Created in 1668-69 by the great artist Rembrandt Harmens van Rijn, The Return of the Prodigal Son, is based on the Biblical story of the Prodigal Son from the Gospel of Luke and is the embodiment of the spiritual and carnal, divine, heavenly and earthly principles.

This canvas was the result of doubts and painful feelings and experiences of a mature author. He mourns the lost youth and regrets the inability to change the current days. Many art critics and theologians interpreted the image in the picture from the point of view of the embodiment of earthly passions and divine fundamental principles.

Some researchers believe that in the picture the artist depicted himself in different guises, at different stages of spiritual rebirth. On the one hand, the master represents himself as a prodigal son who repents of his own sins before his earthly father and God, who is depicted as an old man. On the other hand, it is the eldest son, in which conscience is embodied. Here is the youngest son as a symbol of reproach for the sins of youth. The old father takes the prodigal son, despite his mistakes and failures in life, he forgives him and pities.

But it is worth noting that the artist was not too pious man.

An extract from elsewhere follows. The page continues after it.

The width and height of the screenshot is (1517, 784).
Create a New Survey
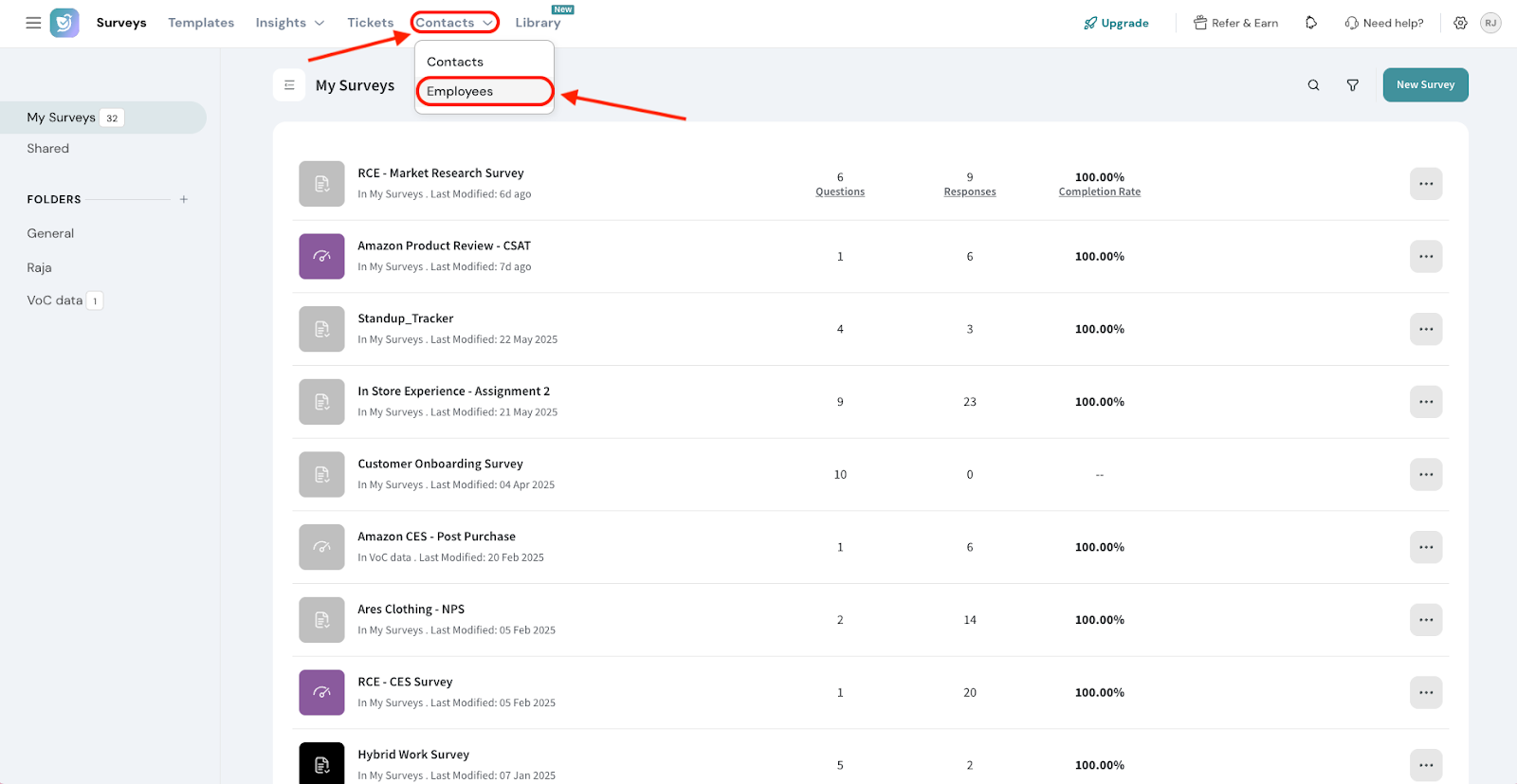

He rather thought on earthly things and possessed the psychology of a simple person who has earthly passions, fears and experiences. Therefore, it can be said that the “Return of the Prodigal Son” is an illustration of how in one person at the end of his life there is a union of the inner, spiritual and external, subject to the passions of the world.

In this case, the tax collector (the prodigal son) contains the embodiment of the sphere of “devilish passions”, that is, the youth of the artist. The eldest son is conscience and morality, based on divine and social foundations.

Rembrandt’s inner self is seen in the center of the picture. He seems to be watching what is happening around him. At the same time, he looks not only at the characters of the picture, but also at the viewer, drawing him into his world of experiences.